There has been no study assessing how much it costs for any Ghanaian adult to live in Ghana but a back of the envelope calculation for a single adult will require GH¢20.00 per day just for basic upkeep, food and water only. It does not include rent, clothing, paying for utilities, cost of healthcare and even the most basic social activity. How is it that the Tripartite Committee of Government, Employers and Workers represented by the Trades Union Congress can agree on the minimum daily wage of GH¢8.00 equivalent to GH¢1.00 per hour for the eight-hour day. A Ghanaian works under the blazing hot sun for an hour and can only buy a small ball of kenkey with the earned wage. What happened to a living wage? Ghanaian workers are made to suffer throughout their lives and yet this sacrifice is not universal. Others have made it their prerogative to feed fat on the national cake and get away with it. The National Service Scheme scam is all but forgotten. The national cake or pie which represents the Ghanaian economy is not being grown with any degree of seriousness to ensure that everyone gets enough to keep body and soul together.
Life after pension
Many Ghanaian pensioners do not survive more than five years post-retirement. Many are dead from poverty and misery and this includes middle class persons, yet elsewhere pensioners have become the new group to be wooed. Most of them through flexible home mortgages are able to acquire their homes early in their careers and finish paying for the house before they are 55 or 60 years old. By the time they retire they would have finished educating their children who are ready to leave the house to start their own lives. The parents downsize their home from a three or four-bedroom to a two-bedroom house when their children fly the nest and invest the remainder of the equity from which they can get another income in addition to their work and state pensions. They have spare cash and many live a content life. Sadly this cannot be said of the Ghanaian worker. Welcome to mother Ghana on your sixtieth birthday. How long you will survive depends on what new strategies are put in place for your benefit?
Who speaks for the Ghanaian senior citizen?
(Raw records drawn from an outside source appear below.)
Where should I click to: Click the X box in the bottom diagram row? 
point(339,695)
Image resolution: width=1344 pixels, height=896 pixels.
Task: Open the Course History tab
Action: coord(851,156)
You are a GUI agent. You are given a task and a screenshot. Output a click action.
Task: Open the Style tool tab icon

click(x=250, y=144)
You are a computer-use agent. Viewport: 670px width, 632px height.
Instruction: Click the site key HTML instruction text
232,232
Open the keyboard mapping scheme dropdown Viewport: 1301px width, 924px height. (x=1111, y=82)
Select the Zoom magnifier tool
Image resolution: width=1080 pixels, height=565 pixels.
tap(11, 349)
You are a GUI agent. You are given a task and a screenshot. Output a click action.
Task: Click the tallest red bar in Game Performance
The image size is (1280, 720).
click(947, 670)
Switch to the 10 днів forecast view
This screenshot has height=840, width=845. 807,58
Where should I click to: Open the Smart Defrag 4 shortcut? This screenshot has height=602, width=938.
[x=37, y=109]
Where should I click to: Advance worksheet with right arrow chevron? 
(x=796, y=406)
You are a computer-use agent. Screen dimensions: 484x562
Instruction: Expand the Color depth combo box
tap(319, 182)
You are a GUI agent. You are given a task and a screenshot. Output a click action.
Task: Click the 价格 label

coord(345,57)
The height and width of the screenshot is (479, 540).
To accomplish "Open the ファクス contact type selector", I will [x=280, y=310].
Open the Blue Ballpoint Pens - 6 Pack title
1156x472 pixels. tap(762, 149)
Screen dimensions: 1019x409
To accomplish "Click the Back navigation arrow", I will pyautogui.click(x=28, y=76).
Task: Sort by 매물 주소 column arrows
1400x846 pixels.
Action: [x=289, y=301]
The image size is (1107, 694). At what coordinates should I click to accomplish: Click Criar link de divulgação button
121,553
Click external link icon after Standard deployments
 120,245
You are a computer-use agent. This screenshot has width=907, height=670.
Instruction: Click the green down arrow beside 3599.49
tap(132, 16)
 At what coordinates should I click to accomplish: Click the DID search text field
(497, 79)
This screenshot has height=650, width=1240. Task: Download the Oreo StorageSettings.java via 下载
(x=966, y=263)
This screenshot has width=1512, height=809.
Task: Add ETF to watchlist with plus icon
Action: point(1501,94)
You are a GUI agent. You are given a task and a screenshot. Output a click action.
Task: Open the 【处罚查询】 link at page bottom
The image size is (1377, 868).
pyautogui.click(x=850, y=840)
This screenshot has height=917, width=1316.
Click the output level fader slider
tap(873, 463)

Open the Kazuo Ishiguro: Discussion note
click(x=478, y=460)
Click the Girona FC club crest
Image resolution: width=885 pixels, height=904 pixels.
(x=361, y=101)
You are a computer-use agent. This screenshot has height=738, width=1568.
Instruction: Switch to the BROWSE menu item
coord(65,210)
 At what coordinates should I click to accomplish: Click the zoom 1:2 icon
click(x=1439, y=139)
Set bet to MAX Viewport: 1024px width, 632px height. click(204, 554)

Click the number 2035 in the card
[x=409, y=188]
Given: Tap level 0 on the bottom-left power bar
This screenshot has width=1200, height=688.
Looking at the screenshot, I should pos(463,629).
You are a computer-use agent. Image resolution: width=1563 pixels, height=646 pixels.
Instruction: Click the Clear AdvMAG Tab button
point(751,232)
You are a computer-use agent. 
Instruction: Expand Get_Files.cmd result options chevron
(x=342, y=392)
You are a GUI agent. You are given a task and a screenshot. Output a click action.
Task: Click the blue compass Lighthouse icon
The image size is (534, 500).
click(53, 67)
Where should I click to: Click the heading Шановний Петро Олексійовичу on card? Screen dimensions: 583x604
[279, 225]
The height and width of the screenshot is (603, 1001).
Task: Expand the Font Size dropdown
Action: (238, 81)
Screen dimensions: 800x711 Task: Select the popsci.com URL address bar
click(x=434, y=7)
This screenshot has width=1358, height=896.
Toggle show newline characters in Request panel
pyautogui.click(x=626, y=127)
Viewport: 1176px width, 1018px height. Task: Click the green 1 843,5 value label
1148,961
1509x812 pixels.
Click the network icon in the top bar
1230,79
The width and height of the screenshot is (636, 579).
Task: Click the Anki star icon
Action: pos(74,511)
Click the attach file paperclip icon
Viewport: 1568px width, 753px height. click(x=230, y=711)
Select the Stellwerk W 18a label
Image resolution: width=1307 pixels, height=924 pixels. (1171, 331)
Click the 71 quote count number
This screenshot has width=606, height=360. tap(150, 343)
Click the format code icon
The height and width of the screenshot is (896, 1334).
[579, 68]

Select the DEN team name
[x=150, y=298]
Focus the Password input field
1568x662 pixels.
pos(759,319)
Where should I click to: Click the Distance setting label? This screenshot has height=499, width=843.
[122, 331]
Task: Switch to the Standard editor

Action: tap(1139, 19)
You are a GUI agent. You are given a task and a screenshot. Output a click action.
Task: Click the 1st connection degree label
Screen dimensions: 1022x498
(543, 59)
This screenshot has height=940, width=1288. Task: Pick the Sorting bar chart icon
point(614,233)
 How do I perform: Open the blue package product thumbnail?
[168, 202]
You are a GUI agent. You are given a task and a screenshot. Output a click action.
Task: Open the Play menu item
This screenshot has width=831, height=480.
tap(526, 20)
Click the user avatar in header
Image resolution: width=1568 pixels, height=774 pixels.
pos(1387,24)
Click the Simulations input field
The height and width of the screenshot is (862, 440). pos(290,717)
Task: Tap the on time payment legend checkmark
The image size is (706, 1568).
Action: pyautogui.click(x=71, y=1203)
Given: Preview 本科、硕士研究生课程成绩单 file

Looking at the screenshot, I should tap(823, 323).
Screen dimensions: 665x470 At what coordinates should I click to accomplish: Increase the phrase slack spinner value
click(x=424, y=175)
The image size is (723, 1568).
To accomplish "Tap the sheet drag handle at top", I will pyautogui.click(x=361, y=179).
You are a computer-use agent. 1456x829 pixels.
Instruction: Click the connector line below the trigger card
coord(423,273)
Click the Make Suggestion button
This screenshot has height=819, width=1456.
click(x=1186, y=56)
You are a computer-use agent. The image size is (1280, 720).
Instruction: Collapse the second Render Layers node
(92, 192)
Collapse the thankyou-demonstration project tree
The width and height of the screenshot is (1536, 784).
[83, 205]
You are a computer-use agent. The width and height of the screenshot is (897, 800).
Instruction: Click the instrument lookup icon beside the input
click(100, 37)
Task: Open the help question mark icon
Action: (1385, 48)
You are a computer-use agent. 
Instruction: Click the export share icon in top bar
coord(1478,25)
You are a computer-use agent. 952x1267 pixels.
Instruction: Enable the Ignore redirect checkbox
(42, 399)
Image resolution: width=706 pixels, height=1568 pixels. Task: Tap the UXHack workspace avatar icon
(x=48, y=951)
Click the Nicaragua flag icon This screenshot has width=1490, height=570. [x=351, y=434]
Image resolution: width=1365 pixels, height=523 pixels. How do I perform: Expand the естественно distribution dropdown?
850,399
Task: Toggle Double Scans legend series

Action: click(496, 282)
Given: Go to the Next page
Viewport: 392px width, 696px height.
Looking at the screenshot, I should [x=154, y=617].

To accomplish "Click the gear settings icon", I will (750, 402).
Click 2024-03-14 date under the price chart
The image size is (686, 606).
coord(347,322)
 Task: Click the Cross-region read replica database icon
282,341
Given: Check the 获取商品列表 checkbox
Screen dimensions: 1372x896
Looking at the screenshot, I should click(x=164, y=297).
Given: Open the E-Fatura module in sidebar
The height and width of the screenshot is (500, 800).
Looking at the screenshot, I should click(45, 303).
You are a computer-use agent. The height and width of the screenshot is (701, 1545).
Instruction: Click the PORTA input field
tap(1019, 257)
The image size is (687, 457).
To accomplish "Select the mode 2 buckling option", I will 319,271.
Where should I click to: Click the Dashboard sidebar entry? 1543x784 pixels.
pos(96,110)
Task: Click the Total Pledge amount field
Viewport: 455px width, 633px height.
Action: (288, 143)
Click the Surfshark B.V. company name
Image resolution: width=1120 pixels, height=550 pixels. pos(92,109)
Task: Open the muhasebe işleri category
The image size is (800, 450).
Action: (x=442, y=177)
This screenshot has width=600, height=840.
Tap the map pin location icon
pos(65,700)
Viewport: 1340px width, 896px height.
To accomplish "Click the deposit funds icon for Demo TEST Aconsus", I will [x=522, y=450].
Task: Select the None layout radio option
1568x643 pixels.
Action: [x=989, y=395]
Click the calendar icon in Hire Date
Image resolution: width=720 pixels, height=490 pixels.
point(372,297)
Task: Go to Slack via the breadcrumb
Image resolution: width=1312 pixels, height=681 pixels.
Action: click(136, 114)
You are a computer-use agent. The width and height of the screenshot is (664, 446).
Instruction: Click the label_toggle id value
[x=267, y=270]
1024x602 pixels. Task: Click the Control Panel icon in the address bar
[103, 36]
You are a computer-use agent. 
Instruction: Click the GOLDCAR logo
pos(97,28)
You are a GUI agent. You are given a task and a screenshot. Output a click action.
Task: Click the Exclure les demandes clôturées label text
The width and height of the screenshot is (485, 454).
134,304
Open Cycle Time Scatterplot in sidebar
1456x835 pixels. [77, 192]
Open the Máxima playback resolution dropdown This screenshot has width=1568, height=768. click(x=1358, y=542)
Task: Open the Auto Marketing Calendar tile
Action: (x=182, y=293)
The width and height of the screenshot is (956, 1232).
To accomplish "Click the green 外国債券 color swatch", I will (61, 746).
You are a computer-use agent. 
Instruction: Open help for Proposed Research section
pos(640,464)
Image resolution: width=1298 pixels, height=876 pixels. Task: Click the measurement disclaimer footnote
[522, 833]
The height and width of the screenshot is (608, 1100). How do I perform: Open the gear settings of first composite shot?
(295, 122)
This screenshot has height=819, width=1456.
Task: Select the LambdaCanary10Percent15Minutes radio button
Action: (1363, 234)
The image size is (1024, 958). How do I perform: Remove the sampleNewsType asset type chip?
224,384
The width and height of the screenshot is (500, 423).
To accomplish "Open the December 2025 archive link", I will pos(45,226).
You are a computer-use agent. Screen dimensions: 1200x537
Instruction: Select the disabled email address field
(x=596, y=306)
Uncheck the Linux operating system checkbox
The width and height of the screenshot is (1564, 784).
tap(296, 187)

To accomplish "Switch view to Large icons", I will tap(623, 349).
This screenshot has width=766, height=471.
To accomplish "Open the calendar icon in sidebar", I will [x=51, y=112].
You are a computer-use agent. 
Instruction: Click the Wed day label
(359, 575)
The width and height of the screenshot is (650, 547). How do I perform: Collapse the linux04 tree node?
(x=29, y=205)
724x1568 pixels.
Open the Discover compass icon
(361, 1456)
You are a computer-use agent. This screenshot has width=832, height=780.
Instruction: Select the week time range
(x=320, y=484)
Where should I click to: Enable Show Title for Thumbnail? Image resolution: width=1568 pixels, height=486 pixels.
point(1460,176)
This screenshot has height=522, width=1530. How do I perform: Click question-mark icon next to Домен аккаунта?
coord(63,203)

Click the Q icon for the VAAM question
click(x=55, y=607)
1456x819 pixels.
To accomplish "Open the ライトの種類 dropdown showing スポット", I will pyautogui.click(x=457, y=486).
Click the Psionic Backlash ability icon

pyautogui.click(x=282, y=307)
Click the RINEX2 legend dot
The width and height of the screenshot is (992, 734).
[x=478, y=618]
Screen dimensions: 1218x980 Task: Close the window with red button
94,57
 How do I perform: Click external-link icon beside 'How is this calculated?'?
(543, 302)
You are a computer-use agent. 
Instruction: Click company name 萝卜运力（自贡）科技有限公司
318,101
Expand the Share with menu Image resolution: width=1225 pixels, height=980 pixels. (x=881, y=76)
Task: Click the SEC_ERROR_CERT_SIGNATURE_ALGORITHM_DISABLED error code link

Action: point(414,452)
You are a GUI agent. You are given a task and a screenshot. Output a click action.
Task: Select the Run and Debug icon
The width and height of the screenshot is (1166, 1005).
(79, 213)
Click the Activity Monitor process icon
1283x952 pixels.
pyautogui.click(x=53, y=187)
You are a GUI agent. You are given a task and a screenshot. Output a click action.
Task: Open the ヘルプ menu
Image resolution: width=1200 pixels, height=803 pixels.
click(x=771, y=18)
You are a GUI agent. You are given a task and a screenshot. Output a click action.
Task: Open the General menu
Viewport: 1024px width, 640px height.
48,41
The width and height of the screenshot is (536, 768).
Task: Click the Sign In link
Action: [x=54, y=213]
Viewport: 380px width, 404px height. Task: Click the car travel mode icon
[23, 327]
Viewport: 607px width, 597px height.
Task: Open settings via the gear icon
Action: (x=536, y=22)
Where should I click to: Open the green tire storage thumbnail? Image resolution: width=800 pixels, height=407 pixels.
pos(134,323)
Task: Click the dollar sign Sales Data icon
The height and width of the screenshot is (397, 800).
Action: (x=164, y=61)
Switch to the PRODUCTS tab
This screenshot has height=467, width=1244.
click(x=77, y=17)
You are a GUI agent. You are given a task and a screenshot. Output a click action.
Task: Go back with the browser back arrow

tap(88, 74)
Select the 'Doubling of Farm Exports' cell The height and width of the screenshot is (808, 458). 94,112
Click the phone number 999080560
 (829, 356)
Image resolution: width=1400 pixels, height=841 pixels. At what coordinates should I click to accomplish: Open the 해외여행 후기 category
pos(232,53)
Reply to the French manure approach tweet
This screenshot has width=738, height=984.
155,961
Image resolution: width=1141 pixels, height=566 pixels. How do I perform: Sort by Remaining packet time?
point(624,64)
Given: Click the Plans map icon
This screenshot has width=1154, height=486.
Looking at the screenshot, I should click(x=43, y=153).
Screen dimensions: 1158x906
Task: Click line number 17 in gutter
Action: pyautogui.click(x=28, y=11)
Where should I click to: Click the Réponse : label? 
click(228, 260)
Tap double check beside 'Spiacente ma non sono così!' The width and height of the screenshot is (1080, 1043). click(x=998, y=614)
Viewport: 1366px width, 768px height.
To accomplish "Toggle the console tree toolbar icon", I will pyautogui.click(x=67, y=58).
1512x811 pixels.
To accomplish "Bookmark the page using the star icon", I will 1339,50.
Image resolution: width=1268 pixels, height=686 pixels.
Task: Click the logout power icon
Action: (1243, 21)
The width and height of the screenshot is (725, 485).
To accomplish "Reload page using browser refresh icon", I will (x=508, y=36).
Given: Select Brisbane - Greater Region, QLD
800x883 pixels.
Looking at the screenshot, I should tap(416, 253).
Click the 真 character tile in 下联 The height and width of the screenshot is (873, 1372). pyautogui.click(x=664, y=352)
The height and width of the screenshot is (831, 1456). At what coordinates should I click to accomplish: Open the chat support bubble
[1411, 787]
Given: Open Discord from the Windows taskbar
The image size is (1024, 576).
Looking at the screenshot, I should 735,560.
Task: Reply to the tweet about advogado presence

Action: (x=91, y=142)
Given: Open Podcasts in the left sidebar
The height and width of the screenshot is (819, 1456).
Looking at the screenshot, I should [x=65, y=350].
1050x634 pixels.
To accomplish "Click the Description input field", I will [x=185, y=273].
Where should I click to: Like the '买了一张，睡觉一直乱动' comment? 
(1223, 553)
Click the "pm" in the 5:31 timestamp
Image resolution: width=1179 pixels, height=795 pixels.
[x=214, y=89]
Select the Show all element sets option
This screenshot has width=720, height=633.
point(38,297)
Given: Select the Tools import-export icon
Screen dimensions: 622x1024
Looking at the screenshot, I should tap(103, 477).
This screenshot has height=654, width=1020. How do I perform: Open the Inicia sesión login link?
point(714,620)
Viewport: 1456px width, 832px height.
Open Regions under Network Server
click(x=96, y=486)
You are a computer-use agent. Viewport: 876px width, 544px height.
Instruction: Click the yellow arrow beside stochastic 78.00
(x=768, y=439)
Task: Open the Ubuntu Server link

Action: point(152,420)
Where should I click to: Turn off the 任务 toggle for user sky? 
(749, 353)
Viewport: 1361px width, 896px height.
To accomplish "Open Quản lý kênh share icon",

Being invited to a lunch on Independence Day is not enough. Pensioners in Ghana must have a loud single voice to articulate their concerns but most especially each must adopt a hobby which can be translated into a business to earn extra money post-retirement. Many have taken this up to their eternal happiness. Many can also jump into the fray.
Backyard farming or gardening of organically grown vegetables is a good start, rearing chickens for eggs and poultry meat, ducks, turkey and keeping small ruminants of goats and sheep, and free range pigs can create an integrated farm. The goats, sheep, pigs and poultry manure will help to fertilise the soil for the organically grown vegetables.
What is troubling is that lawmakers, parliamentarians in Ghana and the political appointees, do not pay SSNIT contributions and yet are the ones who together with the Board of SSNIT decide on how much pensioners must be paid. SSNIT pays its staff very well but are unable to invest pension funds in such a way as to create an equalisation with the cost of living in Ghana. Why should politicians not contribute to the nation’s pension fund?
Celebrations of Ghana’s diamond jubilee must attempt to answer.